WE have now anticipated one of the strangest and most characteristic figures and movements in the history of Islam. The preceding account, except as relates to Ibn Khaldun, has told of the triumphs of the Ash‘arites in the East only. In the West the movement was slower, and to it we must now turn. The Maghrib--the Occident, as the Arabs called all North Africa beyond Egypt--had been slow from the first to take on the Muslim impress. The invading army had fought its way painfully through, but the Berber tribes remained only half subdued and one-tenth Islamized. Egypt was conquered in A.H. 20, and Samarqand had been reached in 56; but it was not till 74 that the Muslims were at Carthage. And even then and for long after there arose insurrection after insurrection, and the national spirit of the Berbers remained unbroken. Broadly, but correctly, Islam in North Africa for more than three centuries was a failure. The tribal constitutions of the Berbers were unaffected by the conception of the Khalifate and their primitive religious aspirations by the Faith of Muhammad. Not till the possibility came to them to construct Muslim states out of their own tribes

p. 244

did their opposition begin to weaken. And then it w as rather political Islam that had weakened. When the Fatimids conquered Egypt in 356 and moved the seat of their empire from al-Mahdiya to the newly founded Cairo, Islam assumed a new meaning for North Africa. The Fatimid empire there quickly melted away, and in its place arose several independent states, Berber in blood though claiming Arab descent and bearing Arab names. Islam no longer meant foreign oppression, and it began at last to make its way. Again, in the preceding period of insurrection the Berber leaders had frequently appeared in the guise and with the claim of prophets, men miraculously gifted and with a message from God. These wild tribesmen, with all their fanaticism for their own tribal liberties, have always been peculiarly accessible to the genius which claims its mission from heaven. So they had taken up the Fatimid cause and worshipped Ubayd Allah the Mahdi. And so they continued thereafter, and still continue to be swayed by saints, darwishes, and prophets of all degrees of insanity and cunning.
The latest case in point is that of the Shaykh as-Sanusi, with whom we have already dealt. As time went on, there came a change in these prophet-led risings and saint-founded states. They gradually slipped over from being frankly anti-Muhammadan, if also close imitations of Muhammad's life and methods, to being equally frankly Muslim. The theology of Islam easily afforded them the necessary point of connection. All that the prophet of the day need do was to claim the position of the Mahdi, that

p. 245

[paragraph continues] Guided One, who according to the traditions of Muhammad was to come before the last day, when the earth shall be filled with violence, and to fill it again with righteousness. It was easy for each new Mahdi to select from the vast and contradictory mass of traditions in Muslim eschatology those which best fitted his person and his time. To the story and the doctrine of one of these we now come.
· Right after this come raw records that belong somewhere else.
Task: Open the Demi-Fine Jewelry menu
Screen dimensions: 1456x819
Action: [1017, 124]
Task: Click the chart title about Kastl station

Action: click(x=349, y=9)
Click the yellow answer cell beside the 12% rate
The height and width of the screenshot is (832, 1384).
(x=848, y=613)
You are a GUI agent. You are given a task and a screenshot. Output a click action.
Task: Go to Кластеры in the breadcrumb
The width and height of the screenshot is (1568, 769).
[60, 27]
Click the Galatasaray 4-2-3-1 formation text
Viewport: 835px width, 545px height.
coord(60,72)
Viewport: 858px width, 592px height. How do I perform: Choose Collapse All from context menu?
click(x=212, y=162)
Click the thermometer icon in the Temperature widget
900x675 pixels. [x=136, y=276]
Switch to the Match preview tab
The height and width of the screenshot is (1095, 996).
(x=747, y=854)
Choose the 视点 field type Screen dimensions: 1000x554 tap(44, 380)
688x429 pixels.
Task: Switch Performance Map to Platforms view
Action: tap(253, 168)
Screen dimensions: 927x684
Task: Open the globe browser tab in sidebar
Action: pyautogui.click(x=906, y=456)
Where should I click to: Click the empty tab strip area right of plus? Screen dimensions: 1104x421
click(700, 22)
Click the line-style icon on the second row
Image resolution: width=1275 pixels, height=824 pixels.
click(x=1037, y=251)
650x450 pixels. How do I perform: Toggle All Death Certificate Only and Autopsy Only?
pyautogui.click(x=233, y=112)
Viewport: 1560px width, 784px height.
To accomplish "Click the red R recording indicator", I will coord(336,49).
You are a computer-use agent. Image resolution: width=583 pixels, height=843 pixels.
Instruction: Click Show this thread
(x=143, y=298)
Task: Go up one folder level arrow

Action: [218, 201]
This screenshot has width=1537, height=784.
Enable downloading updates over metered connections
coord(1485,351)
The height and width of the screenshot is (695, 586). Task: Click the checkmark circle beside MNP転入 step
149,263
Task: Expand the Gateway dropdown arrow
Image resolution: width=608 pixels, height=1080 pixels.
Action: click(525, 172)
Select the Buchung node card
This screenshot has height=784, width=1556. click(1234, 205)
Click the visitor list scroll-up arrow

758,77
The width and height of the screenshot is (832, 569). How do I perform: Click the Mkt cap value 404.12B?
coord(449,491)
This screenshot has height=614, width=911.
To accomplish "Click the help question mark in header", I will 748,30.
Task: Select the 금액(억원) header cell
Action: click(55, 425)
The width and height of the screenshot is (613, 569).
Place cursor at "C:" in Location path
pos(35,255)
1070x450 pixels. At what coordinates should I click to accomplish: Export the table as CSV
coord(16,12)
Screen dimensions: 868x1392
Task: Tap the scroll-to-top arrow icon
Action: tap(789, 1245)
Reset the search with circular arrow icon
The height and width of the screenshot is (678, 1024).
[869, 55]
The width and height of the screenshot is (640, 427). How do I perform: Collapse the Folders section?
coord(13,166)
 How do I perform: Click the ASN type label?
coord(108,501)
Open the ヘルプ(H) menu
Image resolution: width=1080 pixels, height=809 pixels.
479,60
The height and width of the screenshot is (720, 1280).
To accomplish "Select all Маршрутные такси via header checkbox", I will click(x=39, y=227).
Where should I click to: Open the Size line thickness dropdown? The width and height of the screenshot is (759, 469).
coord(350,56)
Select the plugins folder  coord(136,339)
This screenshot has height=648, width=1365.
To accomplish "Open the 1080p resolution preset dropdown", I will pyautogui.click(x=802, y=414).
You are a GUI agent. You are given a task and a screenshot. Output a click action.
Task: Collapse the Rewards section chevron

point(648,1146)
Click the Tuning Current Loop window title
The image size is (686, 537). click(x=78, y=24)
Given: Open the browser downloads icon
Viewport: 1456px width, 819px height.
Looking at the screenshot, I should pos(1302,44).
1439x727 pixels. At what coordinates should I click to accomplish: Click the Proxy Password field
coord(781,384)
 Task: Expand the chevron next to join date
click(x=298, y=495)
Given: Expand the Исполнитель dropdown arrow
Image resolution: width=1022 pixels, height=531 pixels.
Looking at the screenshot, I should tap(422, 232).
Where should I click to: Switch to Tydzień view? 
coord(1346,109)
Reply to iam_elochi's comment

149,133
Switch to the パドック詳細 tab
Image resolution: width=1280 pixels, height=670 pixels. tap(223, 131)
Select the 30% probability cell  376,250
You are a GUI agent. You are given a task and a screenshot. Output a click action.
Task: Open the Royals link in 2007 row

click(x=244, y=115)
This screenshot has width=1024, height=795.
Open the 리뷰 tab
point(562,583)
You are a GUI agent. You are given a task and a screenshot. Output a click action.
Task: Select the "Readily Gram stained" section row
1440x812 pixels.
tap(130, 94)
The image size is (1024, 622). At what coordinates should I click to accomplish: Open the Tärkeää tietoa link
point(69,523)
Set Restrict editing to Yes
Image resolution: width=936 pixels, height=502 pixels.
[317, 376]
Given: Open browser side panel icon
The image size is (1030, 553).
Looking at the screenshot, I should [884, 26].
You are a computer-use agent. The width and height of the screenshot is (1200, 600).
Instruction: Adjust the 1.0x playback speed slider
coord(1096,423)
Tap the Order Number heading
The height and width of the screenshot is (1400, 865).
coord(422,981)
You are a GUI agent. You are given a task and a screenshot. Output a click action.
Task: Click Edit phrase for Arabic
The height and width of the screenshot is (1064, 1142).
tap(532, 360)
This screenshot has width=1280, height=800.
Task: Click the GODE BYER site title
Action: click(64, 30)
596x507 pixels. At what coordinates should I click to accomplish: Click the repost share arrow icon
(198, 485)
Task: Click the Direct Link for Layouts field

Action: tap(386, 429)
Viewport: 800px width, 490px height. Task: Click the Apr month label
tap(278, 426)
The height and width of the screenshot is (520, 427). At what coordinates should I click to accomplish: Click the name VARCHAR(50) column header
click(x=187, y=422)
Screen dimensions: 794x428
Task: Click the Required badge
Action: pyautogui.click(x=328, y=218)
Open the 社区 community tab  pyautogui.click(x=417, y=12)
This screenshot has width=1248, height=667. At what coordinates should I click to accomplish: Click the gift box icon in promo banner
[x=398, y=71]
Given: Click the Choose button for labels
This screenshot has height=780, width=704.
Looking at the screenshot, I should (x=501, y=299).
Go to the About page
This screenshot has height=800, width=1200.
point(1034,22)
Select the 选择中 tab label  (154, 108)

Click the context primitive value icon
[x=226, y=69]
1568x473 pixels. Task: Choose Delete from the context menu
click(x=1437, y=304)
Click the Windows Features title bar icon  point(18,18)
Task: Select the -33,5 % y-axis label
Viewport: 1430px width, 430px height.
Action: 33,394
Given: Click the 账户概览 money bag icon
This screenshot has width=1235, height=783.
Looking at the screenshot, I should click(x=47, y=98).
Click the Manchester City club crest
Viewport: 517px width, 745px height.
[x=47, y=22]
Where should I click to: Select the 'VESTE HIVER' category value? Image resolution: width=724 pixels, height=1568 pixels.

At the beginning of the sixth century a certain Berber student of theology, Ibn Tumart by name, travelled in the East in search of knowledge. An early and persistent western tradition asserts that he was a favorite pupil of al-Ghazzali's, and was marked out by him as showing the signs of a future founder of empire. This may be taken for what it is worth. What is certain is that Ibn Tumart went back to the Maghrib and there brought about the triumph of a doctrine which was derived, if modified, from that of the Ash‘arites. Previously all kalam had been under a cloud in the West. Theological studies had been closely limited to fiqh, or canon law, and that of the narrowed school of Malik ibn Anas. Even the Qur’an and the collections of traditions had come to be neglected in favor of systematized law-books. The revolt of Ibn Hazm against this had apparently accomplished little. It had been too one-sided and negative, and had lacked the weight of personality behind it. Ibn Hazm had assailed the views of others with a wealth of vituperative language. But he had been a controversialist only. There is a story, tolerably well authenticated, that the books of al-Ghazzali were solemnly condemned by the Qadis

p. 246

of Cordova, and burnt in public. Yet, against that is to be set that all the Spanish theologians did not approve of this violence.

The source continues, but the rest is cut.